Özgür Kadın Hareketi (TJA), son dönemde yaşanan gelişmelere ilişkin yazılı açıklama yaptı. Kovid-19 salgının egemenler tarafından adeta bir Kürt kıyımına çevrilmeye çalışıldığına dikkat çekilen açıklamada,  savaş politikaları üzerinden geliştirilen saldırı ve baskı politikaları ile muhalif ve dezavantajlı bütün grupların ağır bir tablo ile karşı karşıya kaldığı vurgulandı.
 
MAHMUR HEDEF HALİNE GETİRİLDİ
 
Birleşmiş Milletler tarafından 1998 yılında kurulan Maxmur kampında uygulanan ambargonun bugün daha da ağırlaştırıldığına dikkat çekilen açıklamada, “1994 yılında Türkiye'nin Irak sınırına yakın köylerinde yaşayan Kürtler, güvenlik gerekçesiyle köylerinin boşaltılmasından sonra sığındıkları Maxmur kampında katledilme ile yüz yüze bırakılmıştır. Son olarak kampa düzenlenen hava saldırısında hayvanlarını sağmaya giden 3 kadın ağır bir şekilde yaralanmış, uygulanan ambargo ile zamanında hastaneye ulaştırılmadıkları için bu saldırı sonucunda yaşamını yitirmiştir. AKP hükümeti tarafından üstün düşman hukuku ile hedef haline getirilen Mahmur kampının ambargo ve saldırılarla dağıtılmaya çalışılması, egemenlerin sınırların ötesinde de Kürtlerin varlığına ve yaşamına tahammülsüzlüğünü bir kez daha açığa çıkarmıştır. On yıllardır Mahmur kampında yaşamlarını devam ettirmeye çalışan sivil halk, tehlike oluşturduğu iddiasıyla sürekli bir şekilde saldırılara maruz bırakılmış, BM garantörlüğünde olmasına rağmen kampın dağıtılması üzerine hayata geçirilen baskı politikalarına karşı bir refleks geliştirilmemiştir” ifadeleri kullandı.

**Kayıt Alıntıları**
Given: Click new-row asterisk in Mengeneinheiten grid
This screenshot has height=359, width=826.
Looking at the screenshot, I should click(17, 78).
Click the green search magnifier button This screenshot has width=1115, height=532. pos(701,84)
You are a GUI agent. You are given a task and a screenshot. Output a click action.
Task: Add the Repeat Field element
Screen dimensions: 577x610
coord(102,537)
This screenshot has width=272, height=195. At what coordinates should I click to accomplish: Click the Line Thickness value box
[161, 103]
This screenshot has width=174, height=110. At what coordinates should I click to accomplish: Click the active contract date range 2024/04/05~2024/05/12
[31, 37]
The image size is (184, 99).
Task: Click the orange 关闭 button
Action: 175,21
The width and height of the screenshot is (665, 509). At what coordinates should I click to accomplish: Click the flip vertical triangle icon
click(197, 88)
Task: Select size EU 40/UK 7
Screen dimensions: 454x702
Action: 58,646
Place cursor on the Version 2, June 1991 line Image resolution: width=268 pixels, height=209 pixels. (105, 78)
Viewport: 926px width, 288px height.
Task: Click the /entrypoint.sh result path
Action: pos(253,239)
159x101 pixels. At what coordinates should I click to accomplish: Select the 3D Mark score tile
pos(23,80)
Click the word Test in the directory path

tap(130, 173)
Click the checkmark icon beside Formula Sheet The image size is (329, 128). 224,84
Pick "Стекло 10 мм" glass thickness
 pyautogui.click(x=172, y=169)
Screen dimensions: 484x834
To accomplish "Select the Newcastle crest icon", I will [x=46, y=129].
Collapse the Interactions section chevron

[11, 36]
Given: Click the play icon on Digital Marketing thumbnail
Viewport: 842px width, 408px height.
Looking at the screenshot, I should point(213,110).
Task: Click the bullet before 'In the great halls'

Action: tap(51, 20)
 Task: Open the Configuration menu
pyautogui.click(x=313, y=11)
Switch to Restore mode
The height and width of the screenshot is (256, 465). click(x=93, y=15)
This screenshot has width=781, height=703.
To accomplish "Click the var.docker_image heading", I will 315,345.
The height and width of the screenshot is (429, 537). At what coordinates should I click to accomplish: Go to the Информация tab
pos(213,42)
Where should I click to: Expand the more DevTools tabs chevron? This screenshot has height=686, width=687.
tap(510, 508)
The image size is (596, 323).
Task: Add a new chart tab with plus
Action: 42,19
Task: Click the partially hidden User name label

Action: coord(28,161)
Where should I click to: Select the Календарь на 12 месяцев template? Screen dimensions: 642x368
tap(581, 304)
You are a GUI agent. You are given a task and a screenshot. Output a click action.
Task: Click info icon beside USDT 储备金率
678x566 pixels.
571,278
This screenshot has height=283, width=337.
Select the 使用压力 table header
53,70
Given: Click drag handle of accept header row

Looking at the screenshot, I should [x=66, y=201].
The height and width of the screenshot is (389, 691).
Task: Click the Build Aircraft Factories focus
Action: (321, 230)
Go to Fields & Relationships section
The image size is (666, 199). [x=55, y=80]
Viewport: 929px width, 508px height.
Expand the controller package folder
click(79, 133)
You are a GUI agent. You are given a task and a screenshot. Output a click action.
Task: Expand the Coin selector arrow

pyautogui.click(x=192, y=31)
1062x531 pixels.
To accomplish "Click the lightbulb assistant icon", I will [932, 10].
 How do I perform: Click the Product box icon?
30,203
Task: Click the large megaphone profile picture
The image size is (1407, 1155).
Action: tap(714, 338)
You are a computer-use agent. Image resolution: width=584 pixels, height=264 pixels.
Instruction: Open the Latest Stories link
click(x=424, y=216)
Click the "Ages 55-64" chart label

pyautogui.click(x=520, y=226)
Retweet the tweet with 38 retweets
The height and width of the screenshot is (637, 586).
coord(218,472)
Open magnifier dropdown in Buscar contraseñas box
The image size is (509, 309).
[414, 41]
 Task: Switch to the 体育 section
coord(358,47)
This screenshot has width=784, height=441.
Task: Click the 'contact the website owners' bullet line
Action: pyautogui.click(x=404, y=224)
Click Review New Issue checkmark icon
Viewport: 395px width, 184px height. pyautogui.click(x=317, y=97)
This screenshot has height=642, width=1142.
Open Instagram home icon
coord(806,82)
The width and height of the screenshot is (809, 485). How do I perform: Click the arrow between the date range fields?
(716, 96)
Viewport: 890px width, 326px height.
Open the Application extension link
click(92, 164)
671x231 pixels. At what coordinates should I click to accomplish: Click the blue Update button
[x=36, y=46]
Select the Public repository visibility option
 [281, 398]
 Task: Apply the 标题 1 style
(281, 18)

**Görev Talebi 1**
TJA açıklaması metninde adı geçen bütün kurum, örgüt ve hükümetleri sıralayın.
**Görev Talebi 2**
TJA açıklaması metnine göre Maxmur kampı hangi yıl ve kim tarafından kurulmuştur?
**Görev Talebi 3**
TJA açıklaması metnini kaldığı yerden devam ettirin.

**Yanıt Bölümü 1**
Özgür Kadın Hareketi (TJA), Birleşmiş Milletler (BM), AKP hükümeti

**Yanıt Bölümü 2**
1998 yılında Birleşmiş Milletler tarafından kurulmuştur.

**Yanıt Bölümü 3**
 
BM’YE ÇAĞRI
 
Birleşmiş Milletler tarafından koruma altına alınan Mahmur kampına yönelik saldırıların Kürtsüzleştirme politikası çerçevesinde ele alınması gerektiğine vurgu yapılan açıklamada, “BM’yi bu kırımdan taraf olmamaya ve BM sözleşmesine uymaya çağırıyoruz” denildi.
 
DEMOKRASİYE ‘İNFAZ’ DARBESİ
 
Doğal afetlerden, askeri darbelere kadar Türkiye hükümetinin her durumda krizi fırsata çevirmeye yönelik pratikler sergilediği belirtilen açıklamada, “Türkiye hükümeti Covid-19 pandemisinide kendisi için Allah'ın bir lütfu olarak değerlendirmiştir. AKP -MHP işbirliği ile önceden planlanmış ve üzerine çalışılmış infaz yasasının pandemiye karşı alınmış bir tedbir olmadığı veya tutukluların topluma kazandırmak adına yapılan bir düzenleme olmadığı, bu durumun siyasal anlamda çatışma ve rant kavgası sonucu ortaya çıktığı bilinmelidir. Düşünen ve düşüncelerini ifade eden gazeteci, yazar, siyasetçileri, kendilerine muhalif olarak tanımlayan bütün kesimleri dışında tutan tekçi, dinci, faşist zihniyetler ile beraber taciz ve tecavüz suçlularını kapsayan bir infaz tasarısı yasalaştırılarak kendisi gibi düşünmeyene adeta yaşam hakkı vermezken İnfaz yasası kapsamında bırakılan Katiller mükerrer suç işlemeye başlamıştır. Cinayet suçundan serbest bırakılan şahıs dün işlediği cinayet ile suç oranının nasıl tırmanışa geçeceğini gözler önüne sermiştir.  Anti-Demokratik bir infaz kanunun yasallaştırılmasıyla toplumda ve demokrasi geleneğine bir darbe yapıldığı bilinmelidir. Hapishanede 10 bine varan düşünce suçlusunun adeta bu yasayla idamın gayri resmi kanıtıdır. Adaletsiz bir kanunun bizim nazarımızda hiçbir meşruluğu olmadığı ve her türlü mücadele haklarımızı sonuna kadar kullanacağımız da bilinmelidir” denildi.
 
MUHALİFLERİN HALKLA BAĞI 
 
Muhaliflerin oluşturmuş olduğu yardım kampanyalarına “devlet içinde devlet olmaz” sözleriyle bir bekaya sığınarak yasaklama kararı getirildiğine işaret edilen açıklamada, muhalif kesimlerin toplumla kuracakları maddi ve manevi bütün bağların kesilmeye çalışıldığına vurgu yapıldı.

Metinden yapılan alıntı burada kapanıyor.